__TEXT__
>>>

Der Ratsvorsitzende
der Evangelischen Kirche in Deutschland (EKD), Bischof Wolfgang Huber, fordert in
der Ökumene eine "Kultur wechselseitigen Respekts angesichts fortbestehender Unterschiede".
Beim Auftakt der EKD-Synode gestern in Dresden kritisierte er erneut das jüngste Vatikan-Papier
zum Kirchenverständnis. Nein, das Dokument der Glaubenskongregation vom Juli habe
"dem ökumenischen Klima" "keinen guten Dienst erwiesen", beklagte Deutschlands Chef-Protestant.
Erklärungsversuche etwa durch Vatikan-Kardinal Walter Kasper seien zwar honorig, vertrügen
sich aber "nicht leicht" "mit dem Wortlaut der vatikanischen Äußerung". "Gleichwohl
rufen die vatikanischen Äußerungen Fragen im Blick auf die leitende ökumenische Zielsetzung
wach. Statt einer Kultur des wechselseitigen Respekts auf der Grundlage des gemeinsam
Christlichen begegnet immer wieder eine Tendenz dazu, dass allein die römisch-katholische
Gestalt des christlichen Glaubens als ökumenisch normativ angesehen und die evangelische
Gestalt im Vergleich dazu als defizitär behandelt wird." Das sei, so Huber entschieden,
nicht der richtige Weg zur auch vom Papst immer wieder beschworenen "Einheit in der
Vielfalt". "Sehr wohl aber lässt sich eine solche Perspektive entwickeln, wenn
wir als evangelische Kirche unsere Erfahrung mit gestalteter und verantworteter Pluralität
als ein "Pfund" verstehen, das wir ökumenisch einbringen wollen." Auf katholischer
Seite gebe es dazu Ansätze auch in den Konzilstexten. Huber erinnerte daran, "dass
das Ökumenismus-Dekret des II. Vatikanischen Konzils ausdrücklich von den "getrennten
Kirchen und kirchlichen Gemeinschaften im Westen" spricht und damit die Möglichkeit
eröffnet, die Kirchen der Reformation auch aus einer römisch-katholischen Perspektive
als Kirchen zu bezeichnen." In diese Richtung gingen auch Ausführungen von Kardinal
Karl Lehmann vor den katholischen deutschen Bischöfen. "Er deutet die Weichenstellungen
des Zweiten Vatikanischen Konzils in dem Sinn, dass das Konzil Bedeutung und Gewicht
der nicht-römisch-katholischen Kirchen – "trotz einiger Mängel" – im Geheimnis des
Heils anerkannt und ihnen damit eine "wirkliche Anteilnahme am Kirchesein" zuerkannt
hat." Außerdem - und auch bei dieser Analyse gebe er Lehmann recht - könne man heutzutage
nicht mehr hinter das ökumenisch Erreichte zurück. Bischof Huber macht für den
künftigen ökumenischen Dialog drei Vorschläge: "Als erste Perspektive nenne ich das
gemeinsame Bekennen und die gemeinsame Spiritualität. Denn darin liegt ein elementarer
Zugang zum gemeinsamen christlichen Glaubensschatz." Warum könne man denn nicht, so
Hubers Idee, gemeinsam "einen Kanon von Schlüsseltexten der gemeinsamen christlichen
Tradition" zusammenstellen? In diesen Zusammenhang gehöre auch das Drängen auf baldige
eucharistische Mahl-Gemeinschaft. "Gewiss ist die Hoffnung zu kühn, dass schon für
den Zweiten Ökumenischen Kirchentag in München 2010 eine einvernehmliche Antwort auf
diese Frage gegeben wird. Umso wichtiger ist es, für diesen Kirchentag überzeugende
Formen ökumenischer Spiritualität wie gemeinsamer Weltverantwortung zu finden." Zweiter
Vorschlag: Die "Kultur wechselseitigen Respekts angesichts fortbestehender Unterschiede"

<<<

__KURZE AUFGABE 1__
Prüfe, ob die Aussagen (a), (b) und (c) mit dem Bericht über Hubers Rede übereinstimmen, und antworte jeweils mit Ja oder Nein samt den entscheidenden Worten daraus als genauem Zitat. (a) Die EKD-Synode begann in Dresden. (b) Huber hält es für sicher, dass bis zum Zweiten Ökumenischen Kirchentag 2010 eine gemeinsame Antwort zur Mahl-Gemeinschaft vorliegt. (c) Das von Huber kritisierte Vatikan-Papier stammt vom Juli.
__KURZE AUFGABE 2__
Was sollte man laut dem Bericht über Hubers Rede nach Hubers Idee gemeinsam zusammenstellen?
__KURZE AUFGABE 3__
Setze den Bericht über Hubers Rede fort, und zwar unmittelbar im Anschluss an seine letzten Worte.

__AUSGELESENE EINTRÄGE__
>>>

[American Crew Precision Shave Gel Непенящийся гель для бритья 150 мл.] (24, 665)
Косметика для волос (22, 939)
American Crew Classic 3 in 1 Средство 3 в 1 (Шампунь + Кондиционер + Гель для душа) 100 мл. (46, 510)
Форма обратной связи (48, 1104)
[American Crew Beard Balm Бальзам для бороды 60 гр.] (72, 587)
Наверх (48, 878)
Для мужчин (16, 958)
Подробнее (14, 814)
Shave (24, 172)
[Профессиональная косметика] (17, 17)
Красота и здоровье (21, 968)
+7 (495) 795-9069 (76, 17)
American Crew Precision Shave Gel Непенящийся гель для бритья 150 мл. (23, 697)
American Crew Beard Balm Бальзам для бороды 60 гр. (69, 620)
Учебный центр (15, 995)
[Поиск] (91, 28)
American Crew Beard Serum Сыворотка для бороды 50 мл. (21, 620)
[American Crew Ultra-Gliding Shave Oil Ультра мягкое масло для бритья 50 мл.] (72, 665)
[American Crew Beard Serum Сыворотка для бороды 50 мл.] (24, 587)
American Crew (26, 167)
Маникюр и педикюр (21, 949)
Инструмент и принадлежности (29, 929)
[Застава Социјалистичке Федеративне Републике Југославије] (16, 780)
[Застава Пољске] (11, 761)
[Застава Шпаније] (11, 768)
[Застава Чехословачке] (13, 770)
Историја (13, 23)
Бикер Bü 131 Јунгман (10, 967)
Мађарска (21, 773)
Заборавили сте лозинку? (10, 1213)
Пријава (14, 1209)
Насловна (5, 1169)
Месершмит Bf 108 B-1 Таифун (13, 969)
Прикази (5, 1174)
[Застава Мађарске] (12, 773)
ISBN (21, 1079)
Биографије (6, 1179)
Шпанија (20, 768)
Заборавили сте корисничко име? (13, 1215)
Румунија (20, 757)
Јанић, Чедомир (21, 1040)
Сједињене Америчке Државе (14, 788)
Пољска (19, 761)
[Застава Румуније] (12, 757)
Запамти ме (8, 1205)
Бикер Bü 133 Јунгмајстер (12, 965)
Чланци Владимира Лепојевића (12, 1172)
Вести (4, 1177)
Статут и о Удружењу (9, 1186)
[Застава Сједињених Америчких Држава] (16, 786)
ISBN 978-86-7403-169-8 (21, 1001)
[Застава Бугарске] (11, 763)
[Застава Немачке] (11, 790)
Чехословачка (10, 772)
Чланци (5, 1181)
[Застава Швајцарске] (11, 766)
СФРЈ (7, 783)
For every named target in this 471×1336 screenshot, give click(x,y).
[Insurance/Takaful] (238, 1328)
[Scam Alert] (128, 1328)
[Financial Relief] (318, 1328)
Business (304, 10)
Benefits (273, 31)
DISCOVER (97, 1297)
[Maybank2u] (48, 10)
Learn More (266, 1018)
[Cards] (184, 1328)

<<<

__ENDERGEBNIS 1__
(a) Ja: „Beim Auftakt der EKD-Synode gestern in Dresden“
(b) Nein: „Gewiss ist die Hoffnung zu kühn, dass schon für den Zweiten Ökumenischen Kirchentag in München 2010 eine einvernehmliche Antwort auf diese Frage gegeben wird.“
(c) Ja: „das Dokument der Glaubenskongregation vom Juli“

__ENDERGEBNIS 2__
Einen Kanon von Schlüsseltexten der gemeinsamen christlichen Tradition.

__ENDERGEBNIS 3__
wieder entdecken und neu ernstnehmen. "Auch in einer Phase, in der die unterschiedlichen
Profile der christlichen Kirchen deutlich hervortreten, darf dies nicht zu einer gegeneinander
gerichteten Rekonfessionalisierung oder gar zu einer Abwertung der ökumenischen Partner
führen. Jede konkrete christliche Kirche ist nur eine der Kirchen, in denen die eine
Kirche Jesu Christi gegenwärtig ist. Eine Kirche, die sich durch einen Ausschließlichkeitsanspruch
von den anderen Kirchen separiert, könnte nicht mehr ökumenisch genannt werden." Das
ist eine deutliche Mahnung in Richtung der katholischen Kirche. Bischof Huber hat
auch hier eine konkrete Idee: "Im Vorfeld des Reformationsjubiläums 2017 erscheint
es mir sogar als unerlässlich zu erkunden, ob evangelische und katholische Theologie
vom reformatorischen Aufbruch und der römisch-katholischen Reaktion auf ihn ein gemeinsames
Bild entwerfen können." Und schließlich, Punkt drei, die "gemeinsame Verantwortung
im Zeugnis und im Dienst in der Gesellschaft". Angesichts eines "kämpferischen Atheismus"
und der Debatte um den Klimawandel sei es im Moment zum Beispiel dringend, dass sich
die Christen gemeinsam ihres Schöpfungsglaubens neu vergewissern, so Bischof Huber.